• [Source records]

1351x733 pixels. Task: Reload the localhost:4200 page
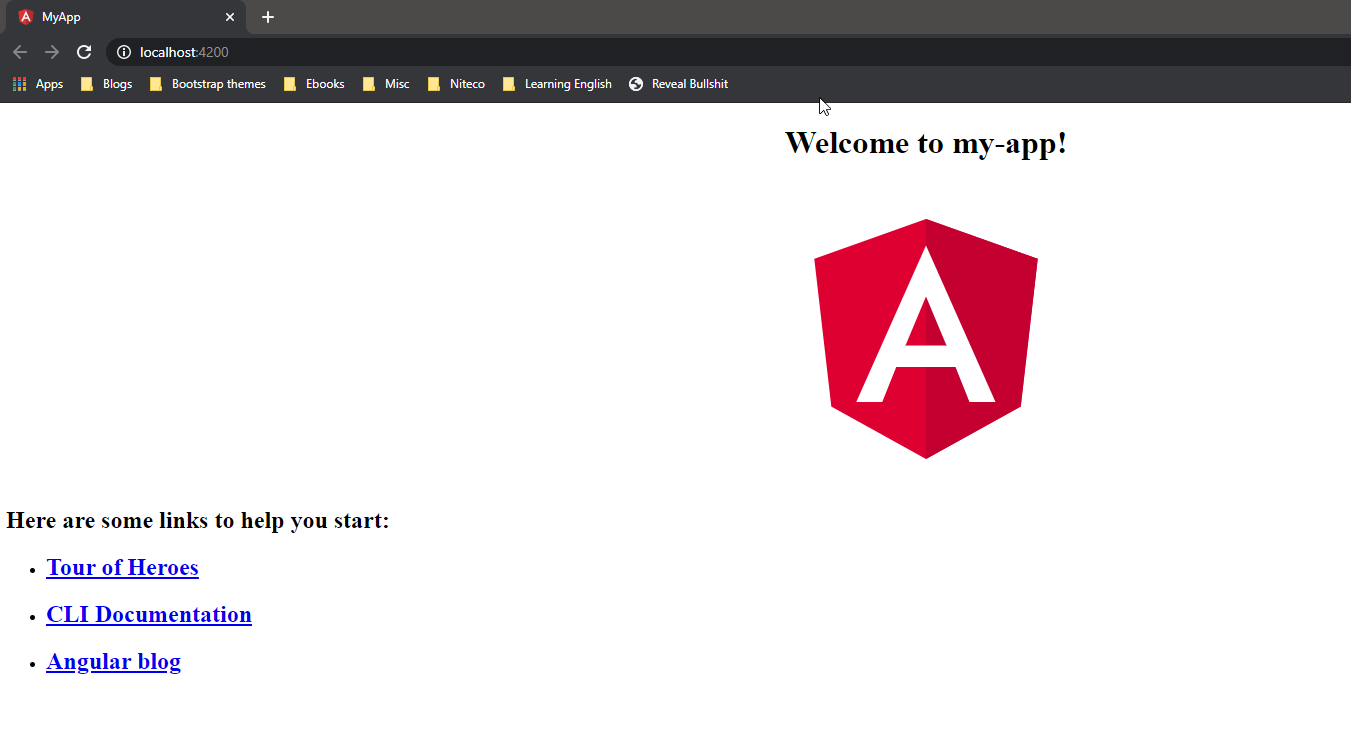click(84, 52)
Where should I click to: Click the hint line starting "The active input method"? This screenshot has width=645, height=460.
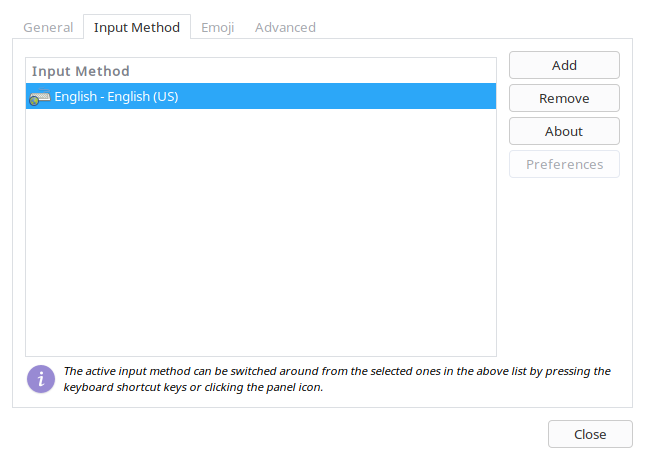[x=336, y=371]
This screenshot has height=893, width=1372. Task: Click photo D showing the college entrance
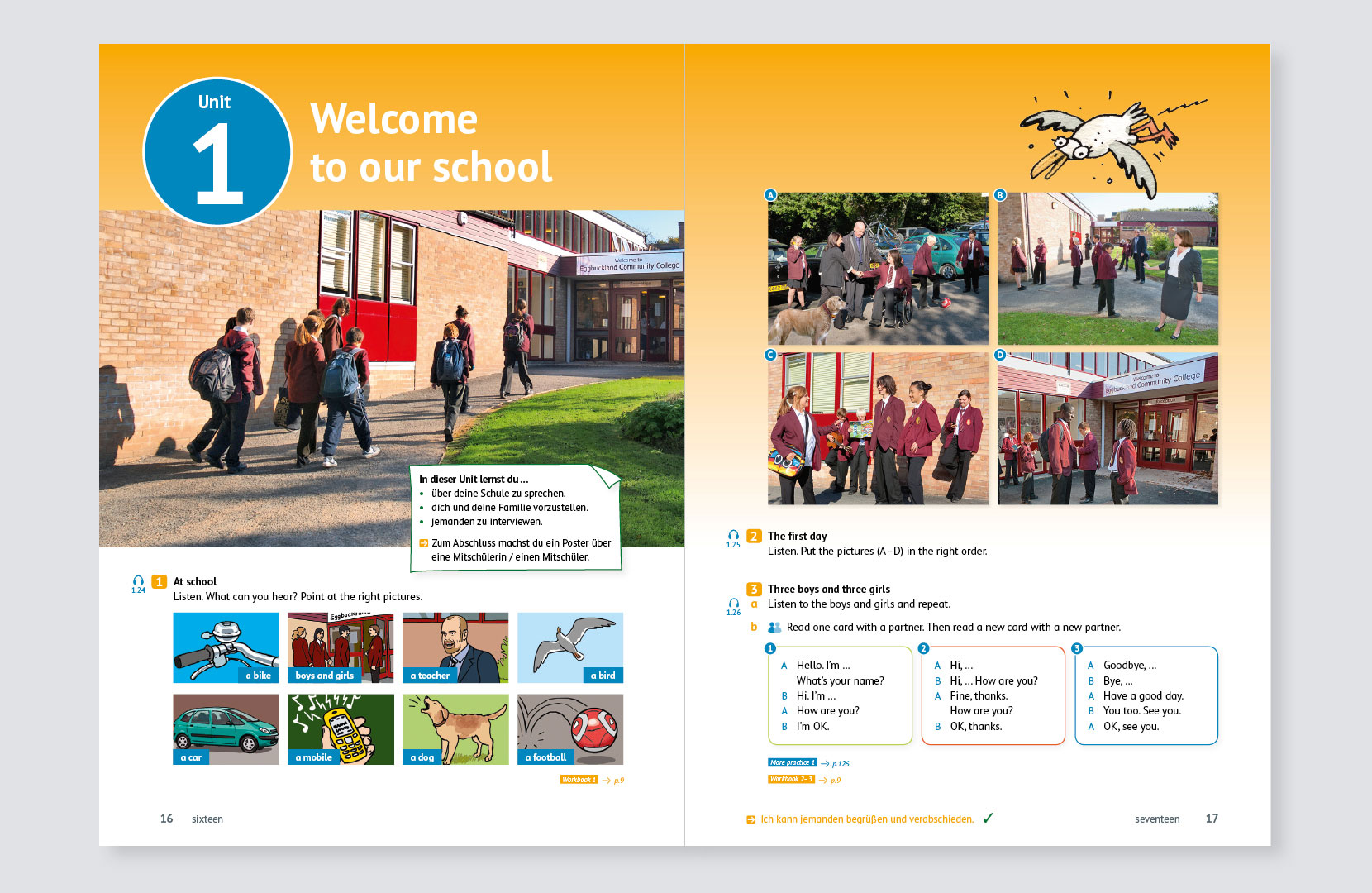[1108, 429]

• [What is expected] Copy out every line of the material above exactly, skipping the pictures.

• [Your solution]
1351x733 pixels. Task: Reload the localhost:4200 page
click(84, 52)
Where should I click to: Click the hint line starting "The active input method"? This screenshot has width=645, height=460.
[x=336, y=371]
This screenshot has height=893, width=1372. Task: Click photo D showing the college entrance
[1108, 429]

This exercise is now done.